Whats in your bag???

I've been thinking about what I'd like to have around. Going to the doctor is a pain, esp. when you wait around for 2 hours just to walk in and ask for Keflex.

BP Cuff
Stethoscope
Glucometer
ENT Kit
Gloves

Gauze 4x4's 20ish
Abd Pads 10
Kerlix 20ish
Coban 10
ACE wraps 5
SAM Splints 5
Tourniquets 2
Quikclot
Band Aids
Antibiotic Ointment

Sutures (Ethilon, Prolene, various sizes)
Needle Holder
Tissue Scissors
Tissue forceps
Clamps
Scalpels
Betadine
Lidocaine 2% s epi
Syringes and small gauge needles for local/regional blocks

Stock OB Kit

Size 6-9 cuffed ET tubes (cuffed tubes are useful improvisational items)
OPAs/NPAs
Chest seals
Needles for decompression
A couple bags NS and drip sets/blood pumps
Various gauge IV needles
Alcohol Preps
Tape

PO Meds
Ibuprofen
Naproxen
Zyrtec
Benadryl
Acetazolamide
Percocet
Ciprofloxacin
Amoxicillin
Cephalexin
Fluconazole

Parenteral
Lidocaine jelly
Lidocaine 2% s epi
Epi 1:1000
Ondansetron
Diphenhydramine
Methylprednisolone
Fentanyl
Versed
Ca gluconate
D50
Ceftriaxone

Very much a rough draft - just thought I'd think out loud.
 
If this is for a tac team all you need is standard gsw/hem kits basic opa/NPA/king a/w, iv/io supplies, c collar, morph/fent/ketamine...we aren't doing RSI inside a hot scene for gods sake.
 
If this is for a tac team all you need is standard gsw/hem kits basic opa/NPA/king a/w, iv/io supplies, c collar, morph/fent/ketamine...we aren't doing RSI inside a hot scene for gods sake.
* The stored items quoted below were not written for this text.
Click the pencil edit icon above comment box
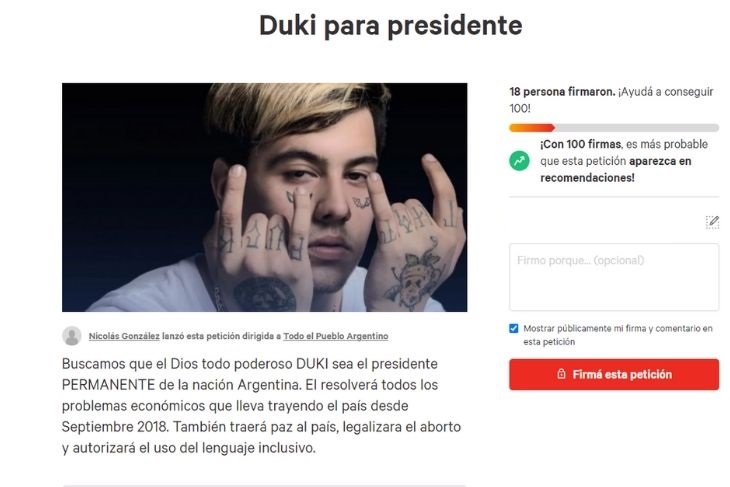[712, 222]
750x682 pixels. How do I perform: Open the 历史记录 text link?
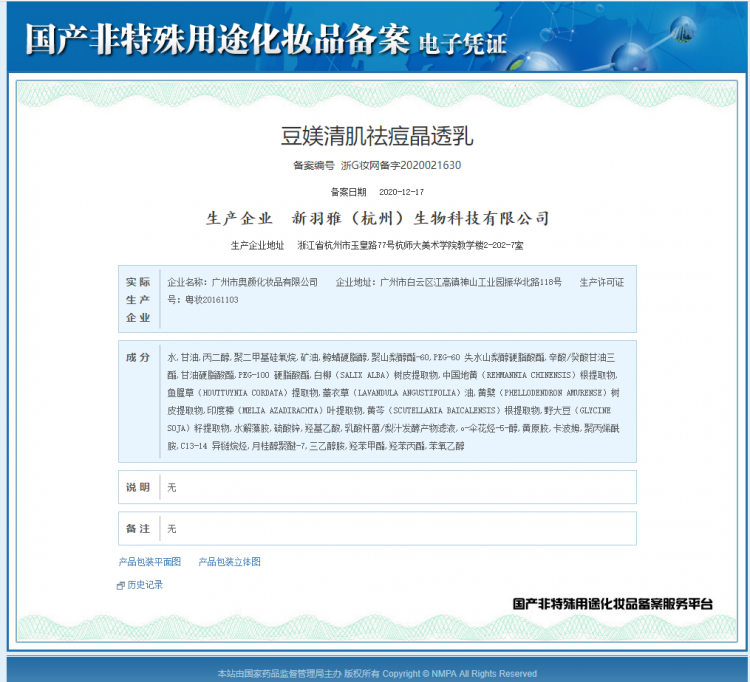coord(145,585)
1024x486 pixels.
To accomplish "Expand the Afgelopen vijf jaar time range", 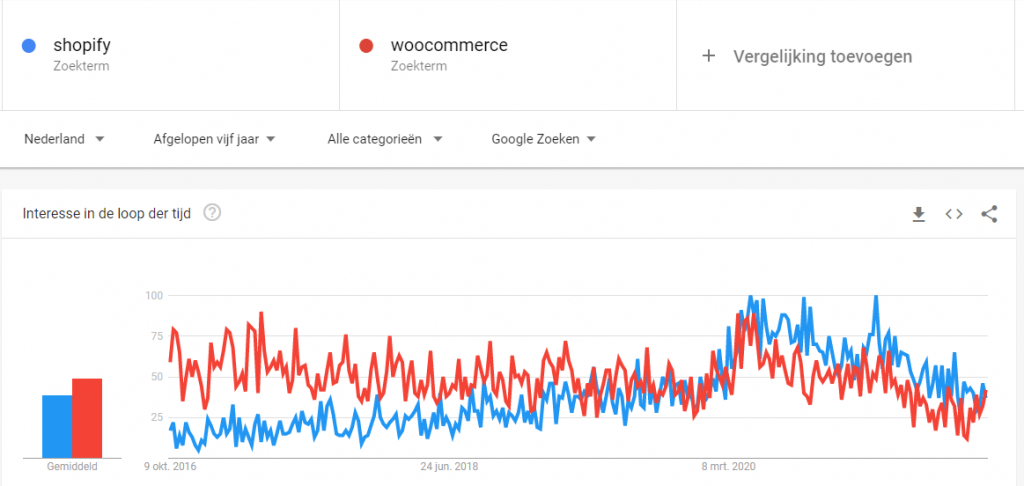I will [214, 139].
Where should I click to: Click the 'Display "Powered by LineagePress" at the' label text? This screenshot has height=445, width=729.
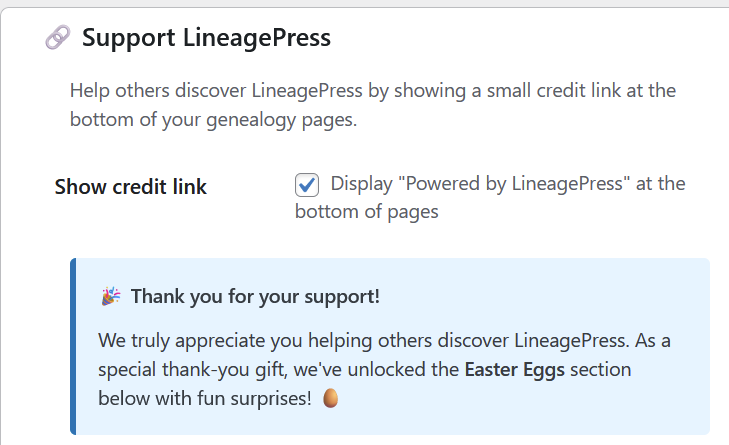tap(507, 184)
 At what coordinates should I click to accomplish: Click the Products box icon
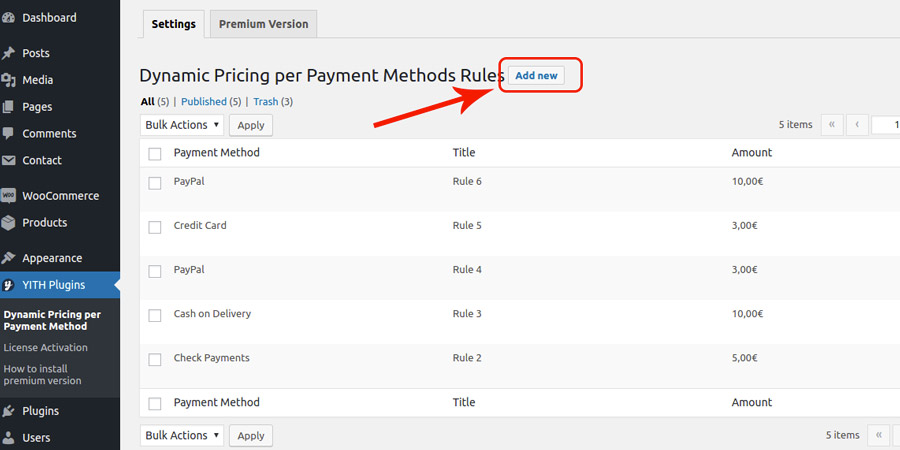point(8,223)
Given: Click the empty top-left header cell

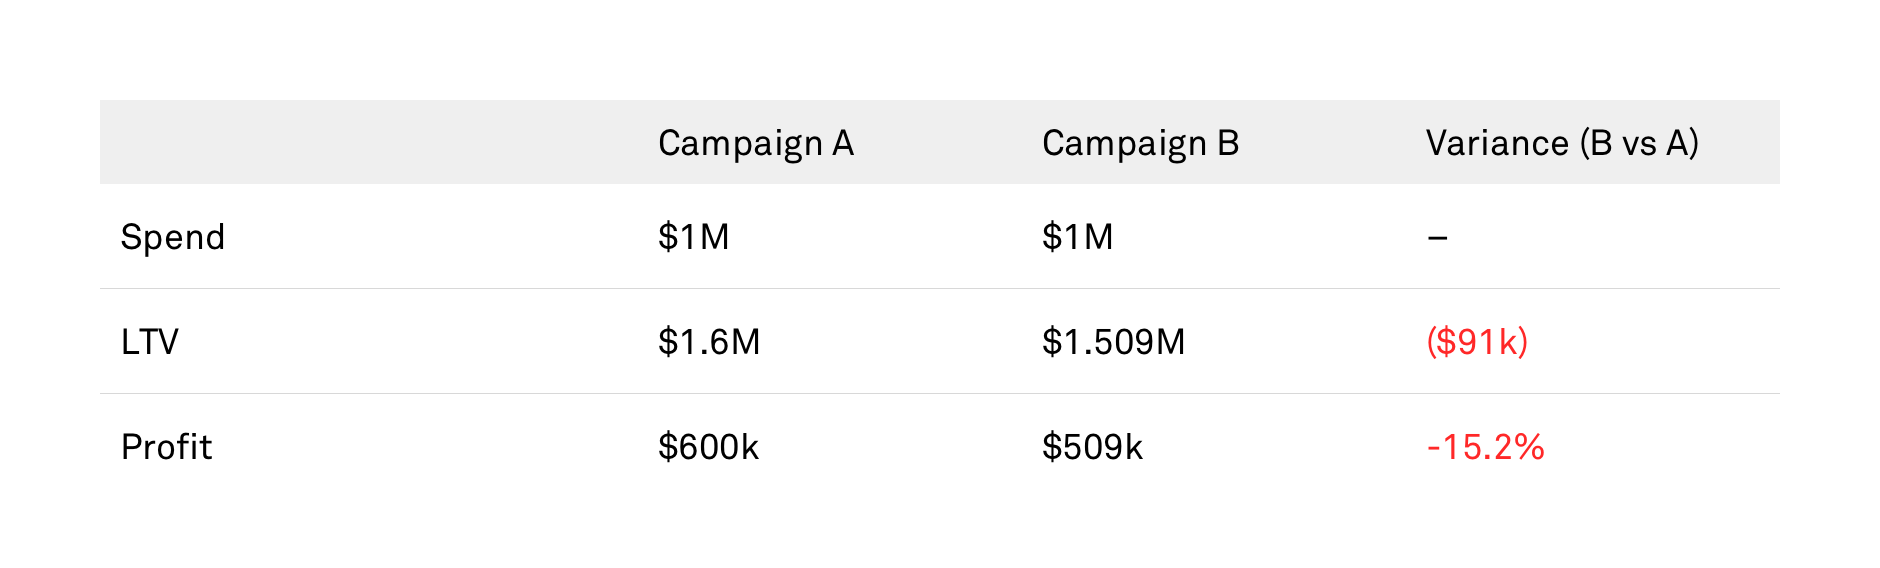Looking at the screenshot, I should click(x=368, y=142).
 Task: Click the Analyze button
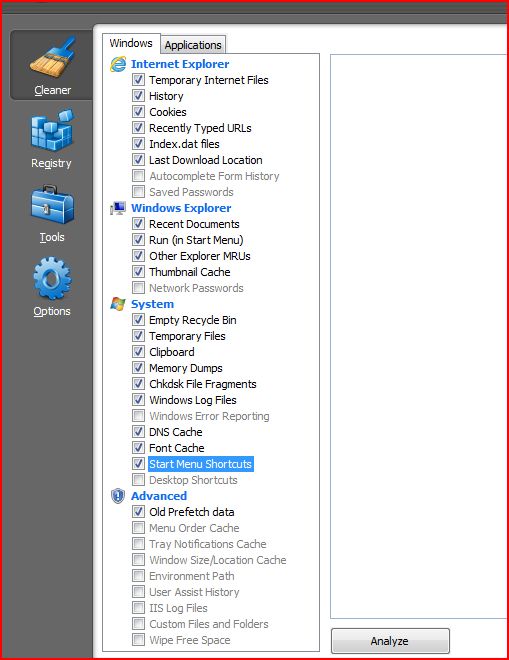tap(390, 641)
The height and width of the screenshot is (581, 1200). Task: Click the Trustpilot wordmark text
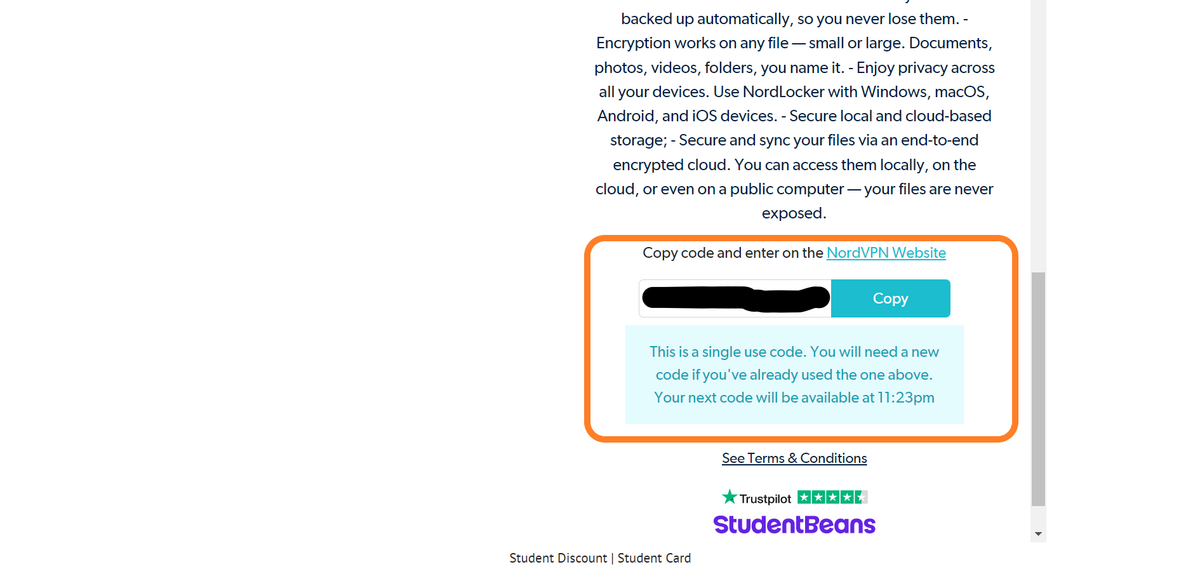click(765, 498)
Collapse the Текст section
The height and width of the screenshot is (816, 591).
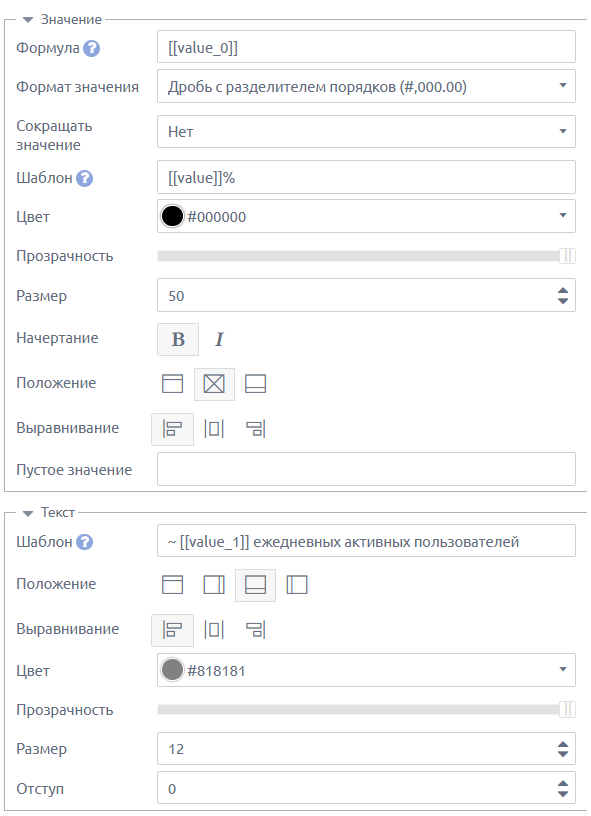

Pretty much what I was thinking.

Care under fire is very basic.
 
I believe this set up was intended more for the Tac Medic in austere environment role. Primarily PCP like role, with built in capability for more intensive but uncommon interventions.
 
I believe this set up was intended more for the Tac Medic in austere environment role. Primarily PCP like role, with built in capability for more intensive but uncommon interventions.

Agreed.

Sounds more like a military or Wildland fire line medic's load out rather than a tactical operator in urban SWAT Team setting.
 
Any service worth a damn will have a transport truck around the corner regardless if you work in an urban or rural setting. Keep them alive or at least don't make them any worse between the contact point and the transport unit. GSW and traumatic hem patients need one thing "SURGERY". If that interests you, med school is usually a decent option.
 
Just going off his name, I'm assuming MountainMedic's post was more for a backwoods, wilderness situation. Even from a military perspective, some of the things listed are extreme.

I basically look at my loadout in 2 parts: Tactical(GSW, penetrating trauma, blast injury) and "Sick Call"(the meds and dressings needed for routine stuff).

Anything beyond that is going to be medevaced. Those items would include the OB kit, some of the meds, multiple ET tubes, etc.